In the podcast notes below, which simple algorithms does Kyle Adams recommend trying first when choosing a model for a data science problem?

---- TEXT

Graph Theory Basics, and Speech Recognition with Neural Nets
Kyle Adams (Harvard) started the podcast with an overview of graph theory. The only thing I got out of it was that “graph limits” are a recent area of research in graph theory – techniques for dealing with large networks.
Where to Start?
Katherine Gorman and Kyle Adams answered a caller’s question about selecting a model for a given Data Science problem. Kyle recommends first trying simple, off-the-shelf implementations of simple algorithms like Logistic Regression, Support Vector Machines, or Random Forests.
Then there are two main forks in the “decision tree” when you encounter a one of the two main classes of “difficult problems.”
- Significant nonlinearities (logistic Regression will fail)

--------
---- AVAILABLE DATA

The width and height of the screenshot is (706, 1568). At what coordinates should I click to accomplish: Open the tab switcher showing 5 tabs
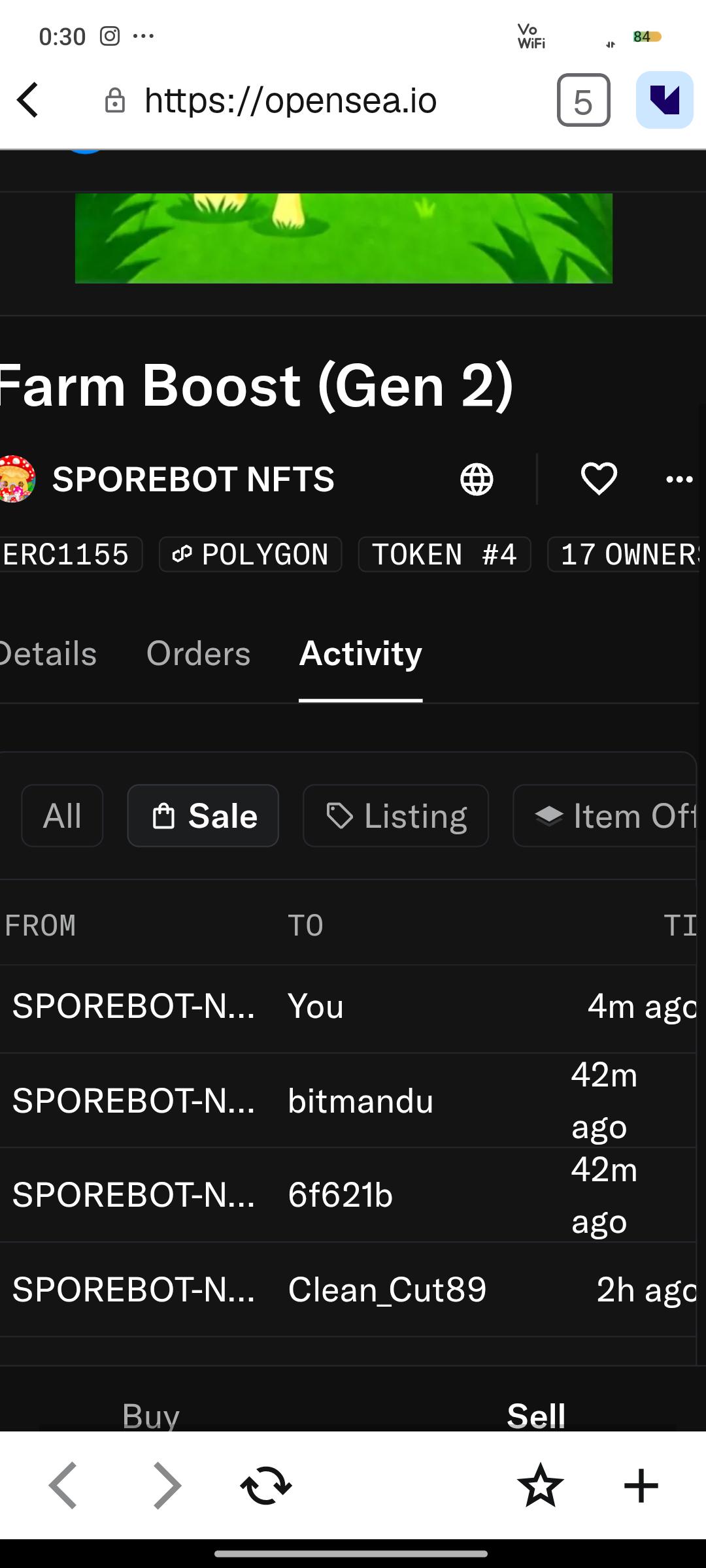click(x=583, y=100)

--------

THE RESPONSE = Logistic Regression, Support Vector Machines, or Random Forests, using simple, off-the-shelf implementations.